Output an exact reproduction of the data.

───── Input records

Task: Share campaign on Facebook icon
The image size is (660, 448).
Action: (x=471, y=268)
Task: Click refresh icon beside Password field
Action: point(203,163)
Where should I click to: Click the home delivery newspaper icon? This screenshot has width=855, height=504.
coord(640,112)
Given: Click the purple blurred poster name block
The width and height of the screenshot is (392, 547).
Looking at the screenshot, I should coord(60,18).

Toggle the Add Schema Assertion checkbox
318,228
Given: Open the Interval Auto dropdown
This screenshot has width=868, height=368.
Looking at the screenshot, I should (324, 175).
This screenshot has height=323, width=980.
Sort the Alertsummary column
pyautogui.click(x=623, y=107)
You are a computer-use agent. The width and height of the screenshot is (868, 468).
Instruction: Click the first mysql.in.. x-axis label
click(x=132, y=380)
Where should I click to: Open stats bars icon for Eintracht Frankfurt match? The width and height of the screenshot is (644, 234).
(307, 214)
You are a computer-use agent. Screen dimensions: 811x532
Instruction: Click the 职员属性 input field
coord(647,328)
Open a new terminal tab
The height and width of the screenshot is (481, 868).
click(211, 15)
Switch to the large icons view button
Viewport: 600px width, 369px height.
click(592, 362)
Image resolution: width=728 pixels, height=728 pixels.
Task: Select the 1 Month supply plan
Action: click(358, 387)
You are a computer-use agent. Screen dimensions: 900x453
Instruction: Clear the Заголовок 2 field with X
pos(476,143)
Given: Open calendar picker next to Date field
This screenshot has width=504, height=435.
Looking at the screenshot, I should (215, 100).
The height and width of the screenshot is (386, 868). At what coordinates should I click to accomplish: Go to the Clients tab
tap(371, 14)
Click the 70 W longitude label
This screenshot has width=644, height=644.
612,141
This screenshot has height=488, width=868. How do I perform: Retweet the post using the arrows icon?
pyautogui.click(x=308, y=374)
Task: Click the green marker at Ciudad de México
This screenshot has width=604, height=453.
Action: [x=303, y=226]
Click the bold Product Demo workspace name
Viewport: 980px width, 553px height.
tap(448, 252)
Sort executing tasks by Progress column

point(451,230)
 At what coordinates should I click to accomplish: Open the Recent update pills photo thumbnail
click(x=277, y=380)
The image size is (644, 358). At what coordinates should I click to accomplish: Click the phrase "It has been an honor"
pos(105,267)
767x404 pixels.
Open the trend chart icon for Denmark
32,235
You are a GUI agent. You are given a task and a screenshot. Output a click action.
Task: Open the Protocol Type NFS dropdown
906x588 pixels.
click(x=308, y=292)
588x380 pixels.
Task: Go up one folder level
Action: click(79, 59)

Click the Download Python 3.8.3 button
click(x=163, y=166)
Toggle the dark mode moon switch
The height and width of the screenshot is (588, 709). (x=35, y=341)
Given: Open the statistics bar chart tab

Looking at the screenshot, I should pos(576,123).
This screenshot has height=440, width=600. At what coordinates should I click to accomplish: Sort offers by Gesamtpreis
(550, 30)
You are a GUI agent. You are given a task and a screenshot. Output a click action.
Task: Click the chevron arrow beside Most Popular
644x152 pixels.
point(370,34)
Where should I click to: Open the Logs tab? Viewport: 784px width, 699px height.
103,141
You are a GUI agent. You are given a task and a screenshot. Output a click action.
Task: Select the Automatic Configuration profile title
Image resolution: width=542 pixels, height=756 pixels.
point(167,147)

──────────

Written solution —
Task: Share campaign on Facebook icon
The image size is (660, 448).
Action: (x=471, y=268)
Task: Click refresh icon beside Password field
Action: point(203,163)
Where should I click to: Click the home delivery newspaper icon? This screenshot has width=855, height=504.
coord(640,112)
Given: Click the purple blurred poster name block
The width and height of the screenshot is (392, 547).
Looking at the screenshot, I should coord(60,18).

Toggle the Add Schema Assertion checkbox
318,228
Given: Open the Interval Auto dropdown
This screenshot has width=868, height=368.
Looking at the screenshot, I should (324, 175).
This screenshot has height=323, width=980.
Sort the Alertsummary column
pyautogui.click(x=623, y=107)
You are a computer-use agent. The width and height of the screenshot is (868, 468).
Instruction: Click the first mysql.in.. x-axis label
click(x=132, y=380)
Where should I click to: Open stats bars icon for Eintracht Frankfurt match? The width and height of the screenshot is (644, 234).
(307, 214)
You are a computer-use agent. Screen dimensions: 811x532
Instruction: Click the 职员属性 input field
coord(647,328)
Open a new terminal tab
The height and width of the screenshot is (481, 868).
click(211, 15)
Switch to the large icons view button
Viewport: 600px width, 369px height.
click(592, 362)
Image resolution: width=728 pixels, height=728 pixels.
Task: Select the 1 Month supply plan
Action: click(358, 387)
You are a computer-use agent. Screen dimensions: 900x453
Instruction: Clear the Заголовок 2 field with X
pos(476,143)
Given: Open calendar picker next to Date field
This screenshot has width=504, height=435.
Looking at the screenshot, I should (215, 100).
The height and width of the screenshot is (386, 868). At what coordinates should I click to accomplish: Go to the Clients tab
tap(371, 14)
Click the 70 W longitude label
This screenshot has width=644, height=644.
612,141
This screenshot has height=488, width=868. How do I perform: Retweet the post using the arrows icon?
pyautogui.click(x=308, y=374)
Task: Click the green marker at Ciudad de México
This screenshot has width=604, height=453.
Action: [x=303, y=226]
Click the bold Product Demo workspace name
Viewport: 980px width, 553px height.
tap(448, 252)
Sort executing tasks by Progress column

point(451,230)
 At what coordinates should I click to accomplish: Open the Recent update pills photo thumbnail
click(x=277, y=380)
The image size is (644, 358). At what coordinates should I click to accomplish: Click the phrase "It has been an honor"
pos(105,267)
767x404 pixels.
Open the trend chart icon for Denmark
32,235
You are a GUI agent. You are given a task and a screenshot. Output a click action.
Task: Open the Protocol Type NFS dropdown
906x588 pixels.
click(x=308, y=292)
588x380 pixels.
Task: Go up one folder level
Action: click(79, 59)

Click the Download Python 3.8.3 button
click(x=163, y=166)
Toggle the dark mode moon switch
The height and width of the screenshot is (588, 709). (x=35, y=341)
Given: Open the statistics bar chart tab

Looking at the screenshot, I should pos(576,123).
This screenshot has height=440, width=600. At what coordinates should I click to accomplish: Sort offers by Gesamtpreis
(550, 30)
You are a GUI agent. You are given a task and a screenshot. Output a click action.
Task: Click the chevron arrow beside Most Popular
644x152 pixels.
point(370,34)
Where should I click to: Open the Logs tab? Viewport: 784px width, 699px height.
103,141
You are a GUI agent. You are given a task and a screenshot. Output a click action.
Task: Select the Automatic Configuration profile title
Image resolution: width=542 pixels, height=756 pixels.
point(167,147)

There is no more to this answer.